In spite of this, the general perception the world has very little idea of who Wonder Woman is. Many can’t tell you her alter ego’s identity, and most can’t list off her powers. Most will say she’s a “female version of Superman” or fondly remember Lynda Carter with a perhaps a reference to the bullet-deflecting bracelets.
Considering that this year marks her 75th anniversary as both a cultural and feminist touchstone, that’s just sad on levels I don’t know how to express.
The story of Wonder Woman is the story of the entire comics industry, be it the good, the bad, and the ugly. Hers is the story of the successes, and sometimes the setbacks, of feminism and the women’s lib movement. She’s a character unlike any other you’ll ever read in the pages of a comic book, with a creator unlike any other you’ll likely encounter. She is the ultimate warrior, and once her story is known, she’s revealed to be the ultimate underdog.
Perhaps my only criticism is that once the book reaches Lynda Carter, the next four decades are glossed over as “mundane” with “a few high points.” And I really can’t dispute that assessment. My criticism comes from a very slim examination of those decades when compared to the rather detailed examination of her first decades. It may also be a lack of resources that dictated this, as Wonder Woman has been, shall we say, largely neglected since Lynda Carter left the airwaves. In other words, research would have to actually involve reading the comics (perish the thought!), and both Hanley and his team of researchers probably felt it wasn’t worth the bother outside of those “few high points.” Even so, I am glad those higher points were discussed so well, however minimally.

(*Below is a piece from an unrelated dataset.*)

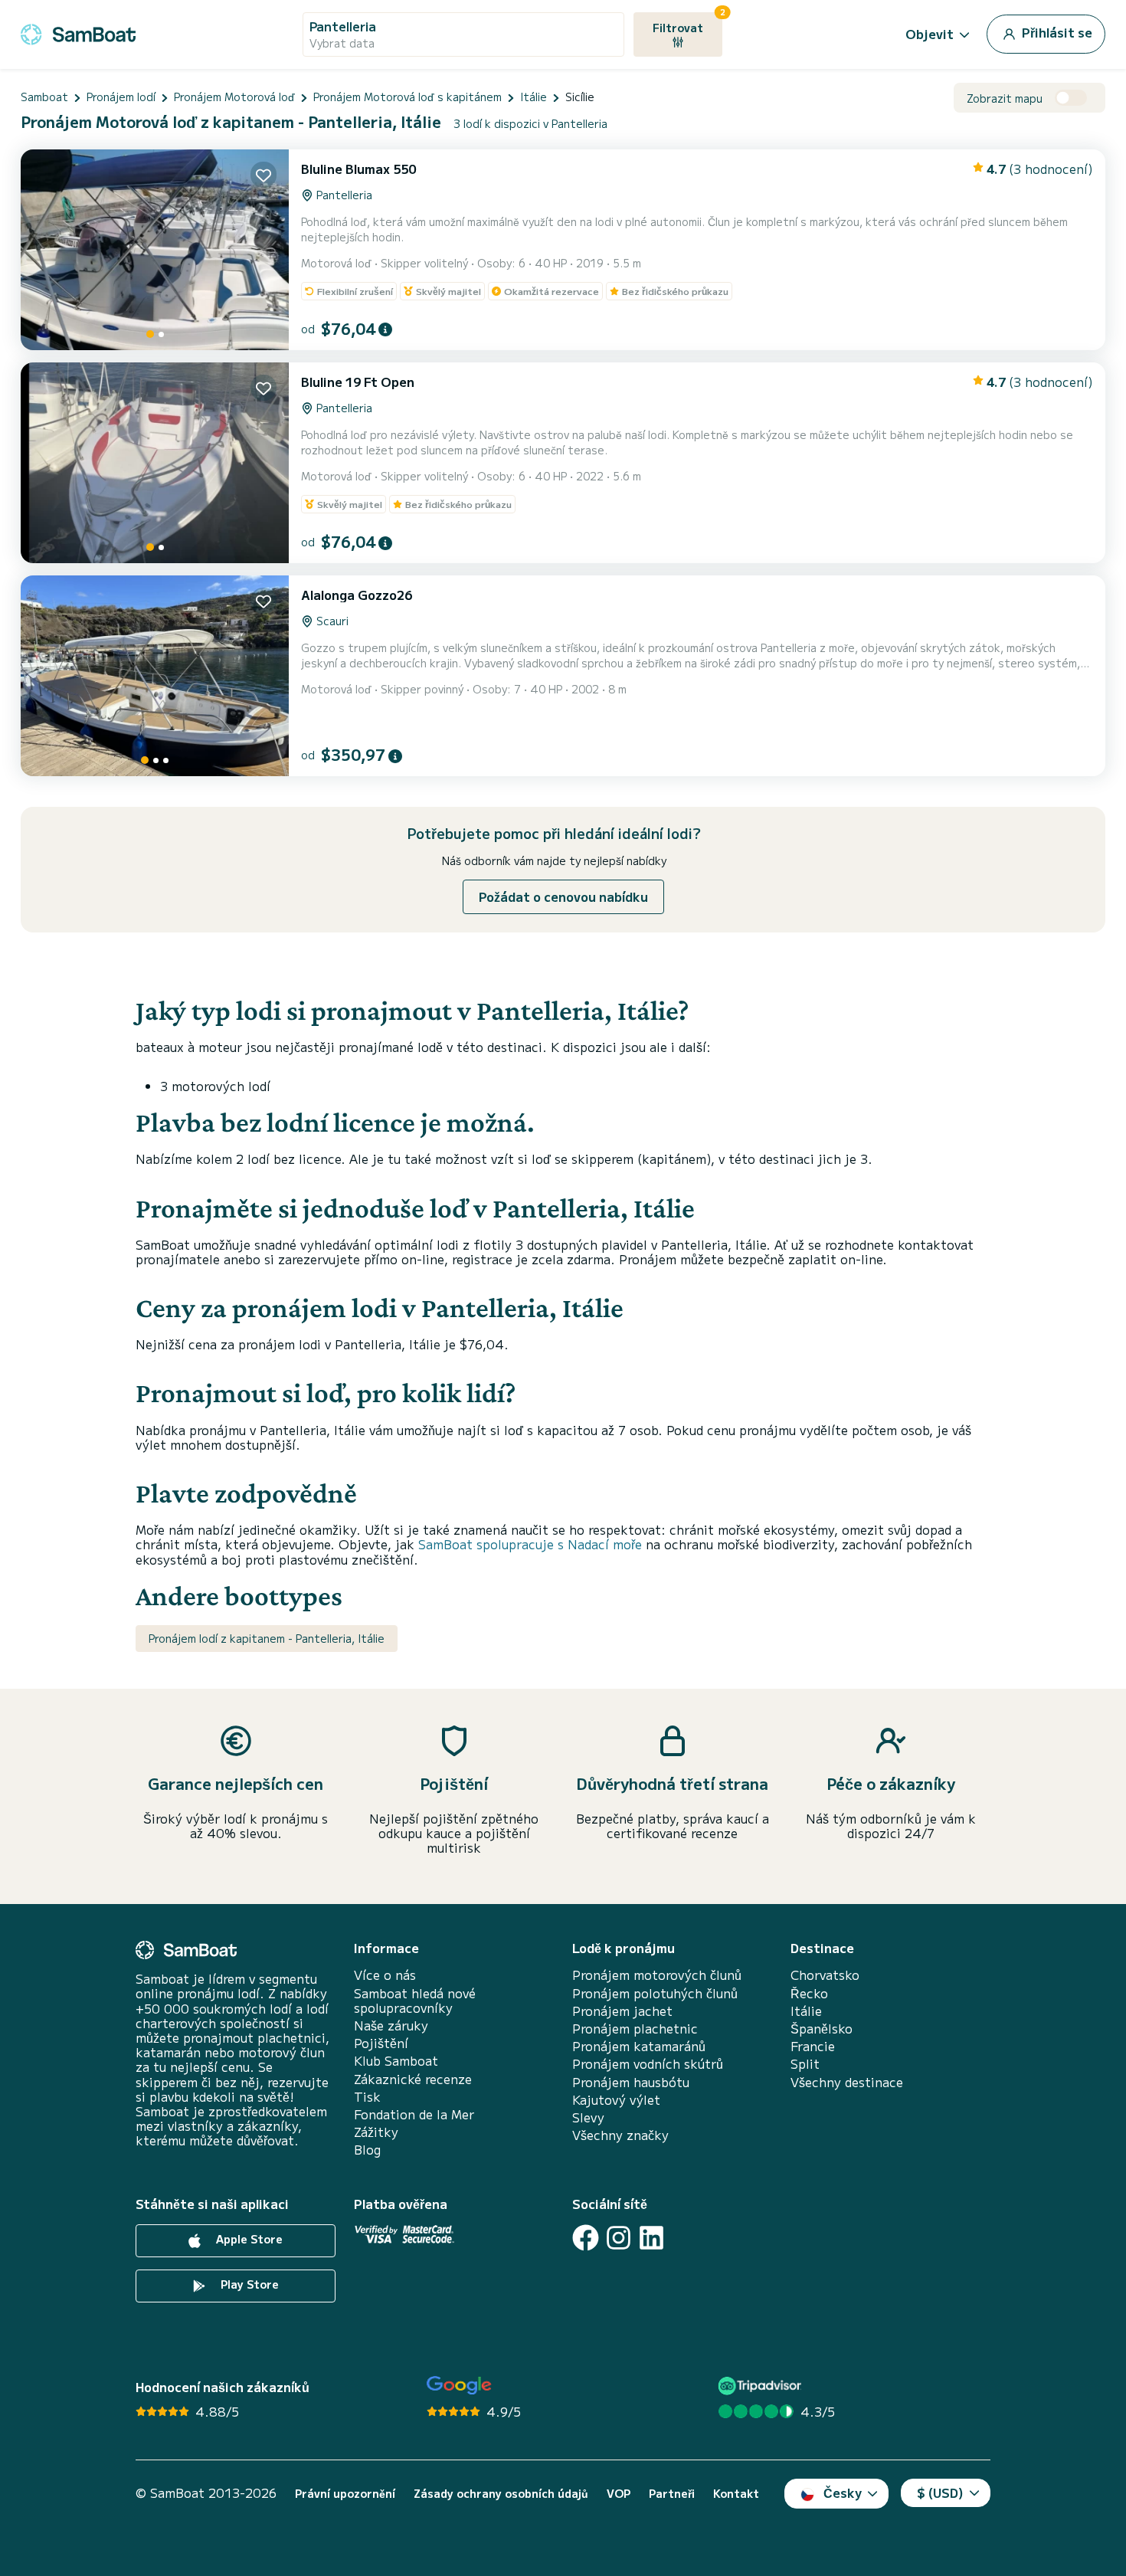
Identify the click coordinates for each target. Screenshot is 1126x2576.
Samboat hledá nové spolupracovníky (415, 2000)
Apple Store (248, 2239)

As a longtime fan of Wonder Woman and of strong female characters in general, author Tim Hanley began this book first as an undergraduate paper, then as a thesis for his master’s degree, eventually transforming it into the book we have now. It doesn’t read like a term paper. When it comes to female characters in comics, the only other book I know of that goes into this kind of depth with this much passion is The Supergirls by Mike Madrid. Excepting the above criticism, the research that went into this is awe-inspiring. I’ve read a lot of history books on individual characters, especially DC’s Big 3, and most especially Wonder Woman. This is easily one of the best on the market. Most will give you the facts, but social relevance and critique will be minimal. For this book, these insights go hand-in-hand with the character’s history, each informing the others.
I know that there are a number of people who follow my blog who are interested in comics, and a few notables who have become interested in Wonder Woman. I heartily recommend this book to all of you.